Dave Rubie and his associates have boldly tackled the combination of the dynamics of planetary accretion, differentiation, and compositions of the mantles of the inner planets. Such interdisciplinary research is essential to fully understand planet construction and to identify the most important processes involved. Rubie and coworkers find that oxidation state is important and it happens because of inward migration of ice. The work also highlights the possibility that the water delivered to the inner planets originated in planetesimals formed beyond the present orbit of Jupiter, which further emphasizes that mixing was an important process in the early Solar System.

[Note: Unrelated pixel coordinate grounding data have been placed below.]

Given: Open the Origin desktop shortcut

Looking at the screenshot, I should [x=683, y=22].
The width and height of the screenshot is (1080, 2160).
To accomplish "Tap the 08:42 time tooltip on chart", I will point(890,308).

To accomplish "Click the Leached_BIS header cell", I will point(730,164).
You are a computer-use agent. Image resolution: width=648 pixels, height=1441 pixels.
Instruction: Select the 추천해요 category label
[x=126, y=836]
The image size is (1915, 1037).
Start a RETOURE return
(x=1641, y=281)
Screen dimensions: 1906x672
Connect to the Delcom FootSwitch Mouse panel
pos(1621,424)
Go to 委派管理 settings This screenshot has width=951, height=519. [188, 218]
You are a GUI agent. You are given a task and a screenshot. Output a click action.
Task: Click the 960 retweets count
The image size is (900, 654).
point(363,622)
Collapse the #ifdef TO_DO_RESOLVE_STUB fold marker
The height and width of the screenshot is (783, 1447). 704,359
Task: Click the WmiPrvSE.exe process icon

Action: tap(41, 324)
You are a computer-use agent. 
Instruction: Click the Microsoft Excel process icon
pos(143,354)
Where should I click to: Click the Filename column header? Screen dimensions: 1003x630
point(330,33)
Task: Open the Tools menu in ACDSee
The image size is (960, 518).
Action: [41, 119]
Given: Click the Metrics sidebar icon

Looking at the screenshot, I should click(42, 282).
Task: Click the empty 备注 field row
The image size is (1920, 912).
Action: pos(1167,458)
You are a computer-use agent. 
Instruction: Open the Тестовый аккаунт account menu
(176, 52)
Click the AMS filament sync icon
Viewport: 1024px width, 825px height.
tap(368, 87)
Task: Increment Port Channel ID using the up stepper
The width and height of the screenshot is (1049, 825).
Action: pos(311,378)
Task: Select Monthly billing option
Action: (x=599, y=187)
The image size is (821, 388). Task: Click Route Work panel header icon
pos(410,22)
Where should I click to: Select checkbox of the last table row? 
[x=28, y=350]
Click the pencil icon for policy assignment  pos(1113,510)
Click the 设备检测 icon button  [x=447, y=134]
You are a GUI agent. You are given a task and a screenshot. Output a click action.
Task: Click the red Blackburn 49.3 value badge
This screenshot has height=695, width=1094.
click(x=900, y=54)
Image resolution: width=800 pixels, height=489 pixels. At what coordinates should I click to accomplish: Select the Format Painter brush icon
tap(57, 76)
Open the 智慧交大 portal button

Earth's composition has been determined by decades of careful geochemical and geophysical studies, and the models by Rubie and coauthors produce good matches to the known composition. Nevertheless, detailed study of siderophile elements in the mantle suggest that these elements were added after core formation, indicating a role for the addition of some chemical components after Earth had essentially been fully constructed, although the siderophile element concentrations can be modeled by core formation at a range of pressures. See, for example, PSRD CosmoSpark report: Making an Argument Against the Late Veneer Hypothesis for Mars. Of course, there is no fundamental reason why late addition of materials cannot be the icing on a cake baked by planetary accretion and its accompanying mixing of reduced, oxidized, and wet ingredients.
The research by Dave Rubie and coauthors, highlighted in this PSRD article, was supported by the European Research Council (ERC).